JSW Group Chairman Sajjan Jindal Raises Alarm Over Influx of Chinese Steel Into India
December 2, 2024 | by gurjeetsaini@yahoo.com

Sajjan Jindal, the Chairman and Managing Director of JSW Group, has expressed grave concerns about the increasing volume of Chinese steel entering India, particularly through Free Trade Agreement (FTA) routes involving ASEAN countries. According to Jindal, China’s overproduction of steel is flooding global markets, with the country’s exports matching India’s entire steel production output. However, the issue goes beyond direct imports from China and is exacerbated by a loophole allowing Chinese steel to enter India indirectly via third-party nations that have FTAs with India.

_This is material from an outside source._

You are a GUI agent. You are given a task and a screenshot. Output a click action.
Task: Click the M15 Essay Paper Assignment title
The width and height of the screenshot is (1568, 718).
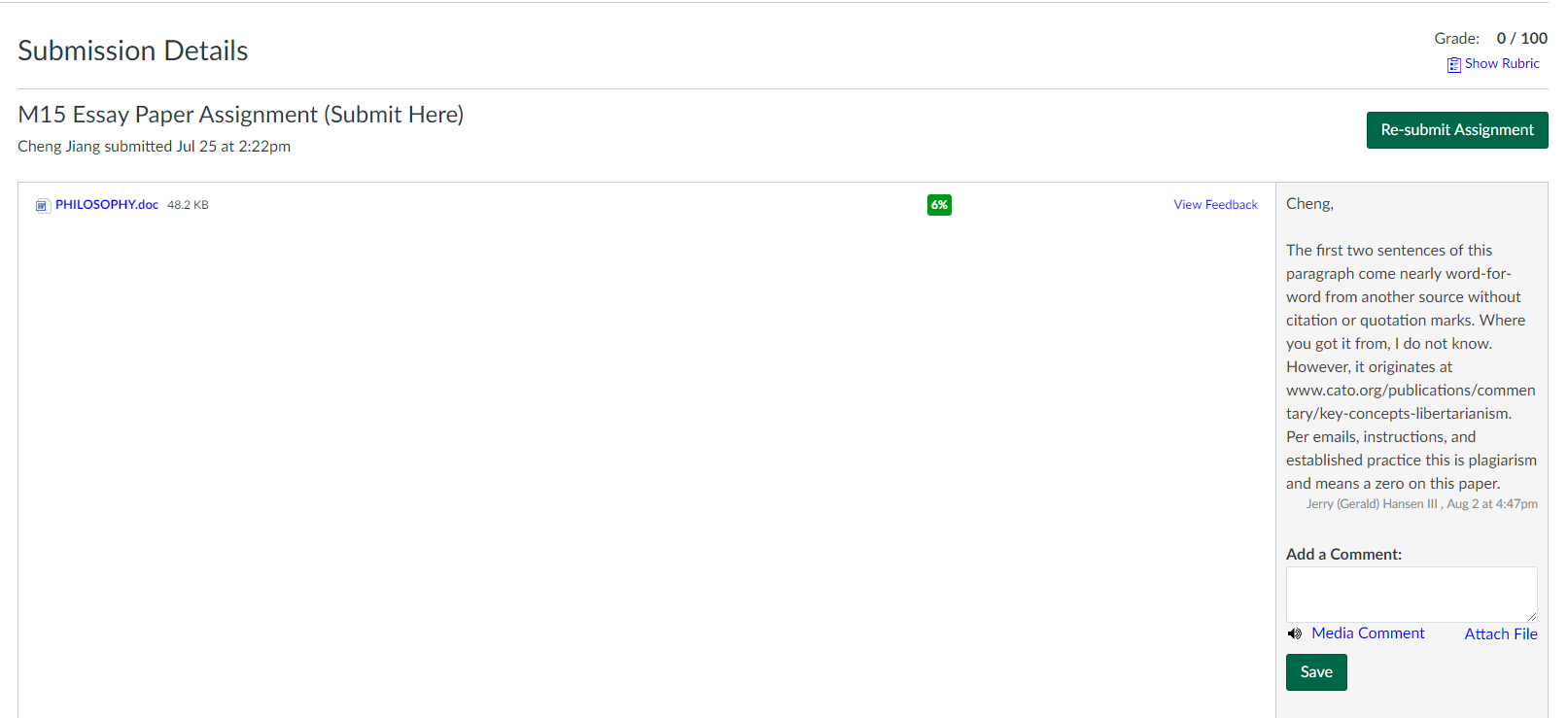[x=241, y=115]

In an exclusive interview with Moneycontrol, Jindal highlighted the scale of the problem, stating, “The amount of steel China exports is equivalent to India’s entire production capacity. Although Chinese steel faces tariffs in the U.S. and Europe, it is still entering India through countries with which we have FTAs.”
The Trade Loophole
The concern stems from a mechanism where Chinese steel, which faces substantial tariffs in markets like the U.S. and Europe, is redirected to other countries through FTAs. These nations, having trade agreements with India, import Chinese steel for domestic needs and then export their own steel to India without tariffs. This circumvents the trade barriers and allows Chinese steel to enter the Indian market duty-free, undermining the competitiveness of India’s local steel industry.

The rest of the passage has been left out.